Lord Lyell or Markyate queried the proposals suggesting it was out of proportion to criminalise a GP for a single incident when it was necessary to carry laptops containing patient information as part of their daily work.

However Richard Thomas, Information Commissioner, told the Lords that the intention was to use the law proportionately and to target cases where, for example, encryption had not been used.

He added: “Frankly any doctor should be able to encrypt data. Our intention is not to criminalise a doctor for a single incident but where there has been gross negligence we need to have some sort of deterrent to make sure people understand the importance of safeguarding information.”

Current rules mean the ICO can only issue enforcement notices to organisations that break the data protection rules and only financial services organisations can be fined for breaches of the Data Protection Act. A spokesperson for the ICO told EHI Primary Care that the proposals changes to the law would apply to anyone who “knowingly and recklessly” breached the Data Protection Act.

She added: “The Information Commissioner gave the example of someone such as GP leaving a laptop with personal information in an area where it can be stolen but it would apply to all NHS health professionals and anyone else who knowingly and recklessly breached the Data Protection Act.”

Thomas also told the Lords Constitution Committee that he was delighted that the government was currently introducing legislation that would introduce criminal charges up to and including imprisonment for those who trade in personal data.

He said the Department of Health supported the ICO proposal for greater penalties as this would help secure the NHS Care Records Service.

He added: “95,000 people in the health service will have access to these health records and confidentiality and security around health records is a major concern.
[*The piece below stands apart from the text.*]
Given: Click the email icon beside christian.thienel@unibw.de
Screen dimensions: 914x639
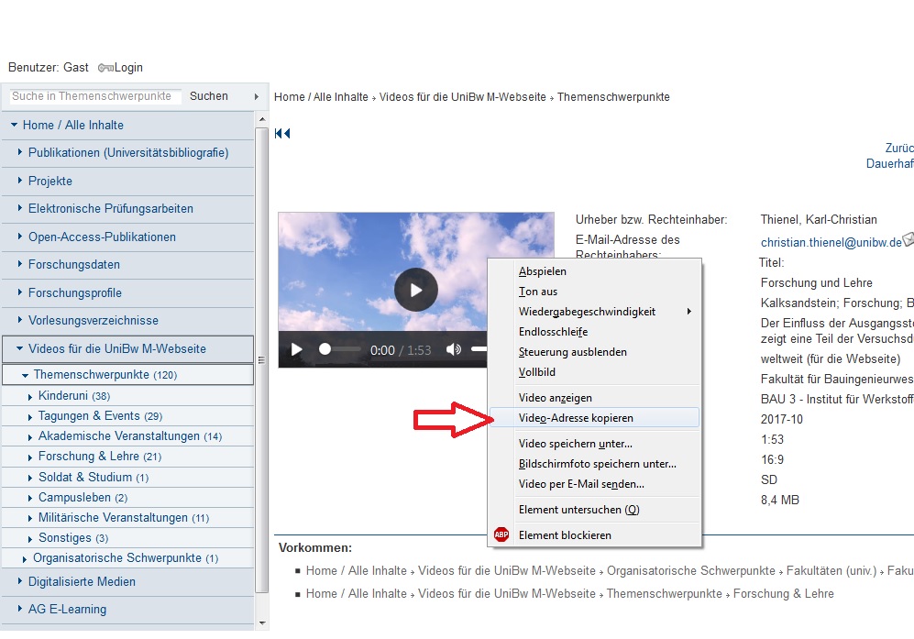Looking at the screenshot, I should pyautogui.click(x=908, y=240).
The Department of Health has supported our call for increased penalties and also wants to see guidance and training for their staff on the risks of being duped and consequences which would face anybody who improperly disclosed information.”

In other evidence Thomas questioned the government’s plans for a database of all children rather than just those known to be at risk, the need for which he said was clear.

He told the Lords: “We are more sceptical about the need to keep even basic information about all children for the vague basis of safeguarding their education and their health.”